# [WHAT THE EXERCISE ASKS]
Format every one of the records below as a numbered list, omitting blank lines and leaving out the pictures.

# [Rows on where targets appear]
• • • • •
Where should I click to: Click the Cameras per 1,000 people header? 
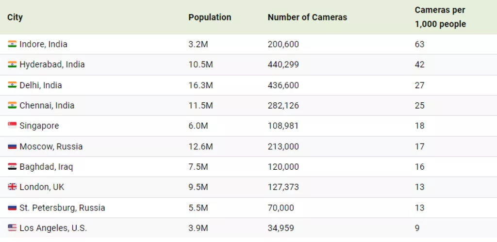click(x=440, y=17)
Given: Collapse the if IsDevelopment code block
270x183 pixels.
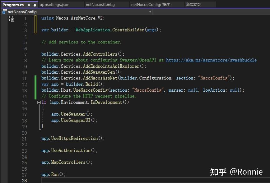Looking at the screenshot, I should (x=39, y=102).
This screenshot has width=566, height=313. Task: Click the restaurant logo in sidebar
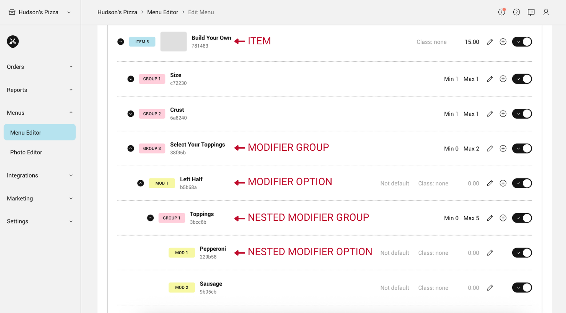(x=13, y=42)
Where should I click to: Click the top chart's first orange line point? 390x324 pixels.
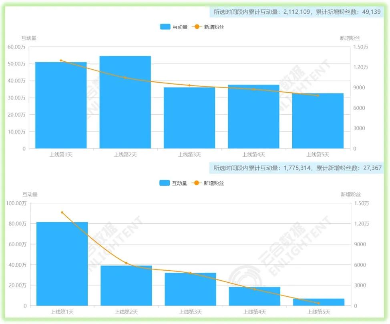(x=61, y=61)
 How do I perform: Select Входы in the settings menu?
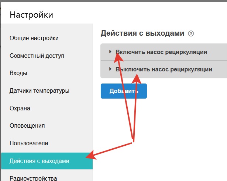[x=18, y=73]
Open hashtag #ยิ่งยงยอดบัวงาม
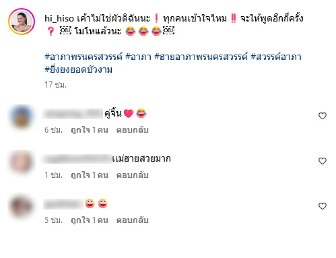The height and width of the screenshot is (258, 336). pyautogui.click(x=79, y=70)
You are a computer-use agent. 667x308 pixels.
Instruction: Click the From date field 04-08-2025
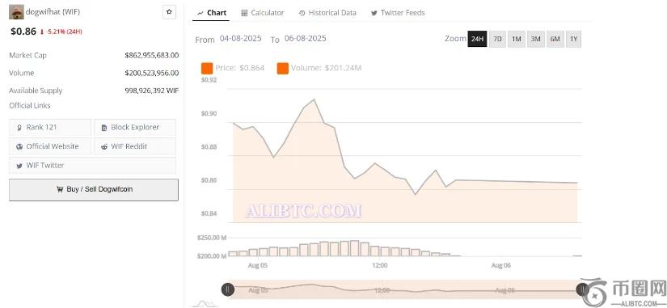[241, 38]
• • • • •
# [SOLUTION FOR THIS TASK]
1. Where should I click to: Click the Cameras per 1,000 people header? 
2. click(x=440, y=17)
3. Given: Collapse the if IsDevelopment code block
4. 270x183 pixels.
5. Looking at the screenshot, I should (x=39, y=102).
6. This screenshot has width=566, height=313. Task: Click the restaurant logo in sidebar
7. (x=13, y=42)
8. Where should I click to: Click the top chart's first orange line point? 390x324 pixels.
9. (x=61, y=61)
10.  How do I perform: Select Входы in the settings menu?
11. [x=18, y=73]
12. Open hashtag #ยิ่งยงยอดบัวงาม
13. The height and width of the screenshot is (258, 336). pyautogui.click(x=79, y=70)
14. You are a computer-use agent. 667x308 pixels.
15. Instruction: Click the From date field 04-08-2025
16. [241, 38]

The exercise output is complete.